Task directions ▸ Turn everything from the start of the items through the line containing "Looking at the screenshot, I should (1094, 772)." into a Markdown table with the columns Row and Line, numbering each line and leaving out blank ones.

Records supplied ▸
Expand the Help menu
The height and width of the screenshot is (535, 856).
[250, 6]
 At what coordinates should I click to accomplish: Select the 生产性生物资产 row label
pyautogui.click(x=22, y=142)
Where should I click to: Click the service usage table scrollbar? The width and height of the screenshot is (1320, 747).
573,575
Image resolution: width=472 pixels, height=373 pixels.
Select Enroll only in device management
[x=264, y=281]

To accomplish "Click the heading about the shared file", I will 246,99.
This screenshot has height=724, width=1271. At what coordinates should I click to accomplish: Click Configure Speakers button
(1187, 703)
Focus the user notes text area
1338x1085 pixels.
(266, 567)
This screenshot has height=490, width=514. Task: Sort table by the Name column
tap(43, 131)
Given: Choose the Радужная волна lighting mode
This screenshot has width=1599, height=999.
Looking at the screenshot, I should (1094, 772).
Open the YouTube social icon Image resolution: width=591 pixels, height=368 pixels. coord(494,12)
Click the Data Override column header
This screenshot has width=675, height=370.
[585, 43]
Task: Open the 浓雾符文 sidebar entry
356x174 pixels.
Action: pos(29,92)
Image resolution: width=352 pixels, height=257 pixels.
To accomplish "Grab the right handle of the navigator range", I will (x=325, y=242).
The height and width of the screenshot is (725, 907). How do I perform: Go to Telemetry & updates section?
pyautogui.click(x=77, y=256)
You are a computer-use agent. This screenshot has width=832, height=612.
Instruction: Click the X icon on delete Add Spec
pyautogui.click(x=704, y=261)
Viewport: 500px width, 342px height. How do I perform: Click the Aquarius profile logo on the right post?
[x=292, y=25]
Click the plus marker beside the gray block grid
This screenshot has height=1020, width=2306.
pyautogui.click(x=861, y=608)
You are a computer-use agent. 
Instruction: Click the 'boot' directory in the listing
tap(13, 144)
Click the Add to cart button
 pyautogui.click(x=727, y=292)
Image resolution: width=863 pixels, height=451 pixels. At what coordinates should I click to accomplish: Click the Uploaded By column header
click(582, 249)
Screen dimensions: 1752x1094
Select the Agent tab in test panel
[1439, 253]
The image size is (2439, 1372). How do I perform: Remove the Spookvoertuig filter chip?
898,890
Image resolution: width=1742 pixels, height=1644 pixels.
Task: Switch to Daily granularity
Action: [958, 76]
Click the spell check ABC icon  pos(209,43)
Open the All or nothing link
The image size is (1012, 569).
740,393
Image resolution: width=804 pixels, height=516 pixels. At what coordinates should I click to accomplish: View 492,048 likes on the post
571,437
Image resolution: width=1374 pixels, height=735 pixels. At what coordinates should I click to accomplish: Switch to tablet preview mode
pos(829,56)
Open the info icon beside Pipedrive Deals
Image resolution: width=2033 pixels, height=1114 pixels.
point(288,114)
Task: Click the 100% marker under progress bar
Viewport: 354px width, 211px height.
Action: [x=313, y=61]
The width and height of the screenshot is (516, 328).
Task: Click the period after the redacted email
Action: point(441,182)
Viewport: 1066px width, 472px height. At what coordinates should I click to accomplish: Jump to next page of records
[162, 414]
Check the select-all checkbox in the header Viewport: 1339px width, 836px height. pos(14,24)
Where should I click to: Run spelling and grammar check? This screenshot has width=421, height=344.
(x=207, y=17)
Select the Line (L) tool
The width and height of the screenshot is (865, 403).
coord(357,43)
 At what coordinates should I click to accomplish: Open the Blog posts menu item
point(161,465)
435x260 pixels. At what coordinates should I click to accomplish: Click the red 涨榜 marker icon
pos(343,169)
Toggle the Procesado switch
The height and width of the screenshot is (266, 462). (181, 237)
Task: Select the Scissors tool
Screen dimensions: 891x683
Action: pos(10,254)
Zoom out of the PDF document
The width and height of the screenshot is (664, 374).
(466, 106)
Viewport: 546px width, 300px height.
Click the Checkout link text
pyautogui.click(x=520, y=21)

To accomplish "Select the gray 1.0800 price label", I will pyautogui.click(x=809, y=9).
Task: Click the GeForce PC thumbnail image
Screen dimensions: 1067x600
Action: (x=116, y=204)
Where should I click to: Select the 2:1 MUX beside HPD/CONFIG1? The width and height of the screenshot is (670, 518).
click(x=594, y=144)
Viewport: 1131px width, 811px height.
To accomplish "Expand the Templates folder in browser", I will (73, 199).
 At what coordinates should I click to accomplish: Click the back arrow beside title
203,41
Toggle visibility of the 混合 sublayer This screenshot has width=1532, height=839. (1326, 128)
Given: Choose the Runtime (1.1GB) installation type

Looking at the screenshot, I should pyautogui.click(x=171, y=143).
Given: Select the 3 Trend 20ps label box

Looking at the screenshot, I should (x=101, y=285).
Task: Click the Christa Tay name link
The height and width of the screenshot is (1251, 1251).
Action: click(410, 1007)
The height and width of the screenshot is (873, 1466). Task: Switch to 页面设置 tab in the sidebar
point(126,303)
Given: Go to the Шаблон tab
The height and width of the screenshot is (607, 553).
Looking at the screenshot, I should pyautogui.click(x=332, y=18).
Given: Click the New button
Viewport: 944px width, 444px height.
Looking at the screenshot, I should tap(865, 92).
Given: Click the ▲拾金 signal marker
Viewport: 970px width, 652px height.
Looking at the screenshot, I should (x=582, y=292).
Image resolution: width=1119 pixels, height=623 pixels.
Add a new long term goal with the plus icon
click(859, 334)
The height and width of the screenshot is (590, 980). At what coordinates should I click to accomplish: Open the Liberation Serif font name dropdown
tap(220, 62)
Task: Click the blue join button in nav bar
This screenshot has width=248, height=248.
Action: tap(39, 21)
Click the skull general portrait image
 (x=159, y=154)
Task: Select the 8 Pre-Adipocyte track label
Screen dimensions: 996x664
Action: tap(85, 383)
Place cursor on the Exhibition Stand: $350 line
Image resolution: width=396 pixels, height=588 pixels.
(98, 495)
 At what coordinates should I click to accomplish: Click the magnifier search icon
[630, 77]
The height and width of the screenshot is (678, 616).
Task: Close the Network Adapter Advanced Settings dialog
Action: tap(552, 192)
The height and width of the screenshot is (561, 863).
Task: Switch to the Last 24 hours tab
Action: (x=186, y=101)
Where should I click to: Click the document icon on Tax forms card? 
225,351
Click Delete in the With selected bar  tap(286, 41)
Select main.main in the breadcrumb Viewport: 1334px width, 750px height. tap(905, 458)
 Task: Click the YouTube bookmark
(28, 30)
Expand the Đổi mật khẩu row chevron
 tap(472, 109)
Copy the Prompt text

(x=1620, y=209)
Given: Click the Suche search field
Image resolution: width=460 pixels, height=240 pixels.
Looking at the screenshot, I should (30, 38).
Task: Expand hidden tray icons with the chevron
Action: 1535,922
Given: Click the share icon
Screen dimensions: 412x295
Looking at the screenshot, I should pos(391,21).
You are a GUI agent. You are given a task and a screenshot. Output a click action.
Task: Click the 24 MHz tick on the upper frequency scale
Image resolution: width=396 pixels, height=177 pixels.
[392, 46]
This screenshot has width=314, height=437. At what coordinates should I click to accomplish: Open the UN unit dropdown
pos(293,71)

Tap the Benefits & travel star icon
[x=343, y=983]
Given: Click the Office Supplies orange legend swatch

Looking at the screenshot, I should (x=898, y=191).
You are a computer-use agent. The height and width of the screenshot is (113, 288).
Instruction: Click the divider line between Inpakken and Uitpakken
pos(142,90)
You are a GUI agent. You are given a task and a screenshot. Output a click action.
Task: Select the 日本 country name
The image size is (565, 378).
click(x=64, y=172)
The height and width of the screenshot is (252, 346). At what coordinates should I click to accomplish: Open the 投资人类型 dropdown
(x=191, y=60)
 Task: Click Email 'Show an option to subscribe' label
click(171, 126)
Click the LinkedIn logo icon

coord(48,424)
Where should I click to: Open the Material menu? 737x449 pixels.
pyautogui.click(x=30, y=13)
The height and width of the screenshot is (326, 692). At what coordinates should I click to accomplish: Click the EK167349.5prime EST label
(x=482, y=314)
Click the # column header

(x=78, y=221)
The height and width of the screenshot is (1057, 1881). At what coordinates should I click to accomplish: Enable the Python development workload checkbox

Complete answer ▸
| Row | Line |
|---|---|
| 1 | Expand the Help menu |
| 2 | The height and width of the screenshot is (535, 856). |
| 3 | [250, 6] |
| 4 |  At what coordinates should I click to accomplish: Select the 生产性生物资产 row label |
| 5 | pyautogui.click(x=22, y=142) |
| 6 | Where should I click to: Click the service usage table scrollbar? The width and height of the screenshot is (1320, 747). |
| 7 | 573,575 |
| 8 | Image resolution: width=472 pixels, height=373 pixels. |
| 9 | Select Enroll only in device management |
| 10 | [x=264, y=281] |
| 11 | To accomplish "Click the heading about the shared file", I will 246,99. |
| 12 | This screenshot has height=724, width=1271. At what coordinates should I click to accomplish: Click Configure Speakers button |
| 13 | (1187, 703) |
| 14 | Focus the user notes text area |
| 15 | 1338x1085 pixels. |
| 16 | (266, 567) |
| 17 | This screenshot has height=490, width=514. Task: Sort table by the Name column |
| 18 | tap(43, 131) |
| 19 | Given: Choose the Радужная волна lighting mode |
| 20 | This screenshot has width=1599, height=999. |
| 21 | Looking at the screenshot, I should (1094, 772). |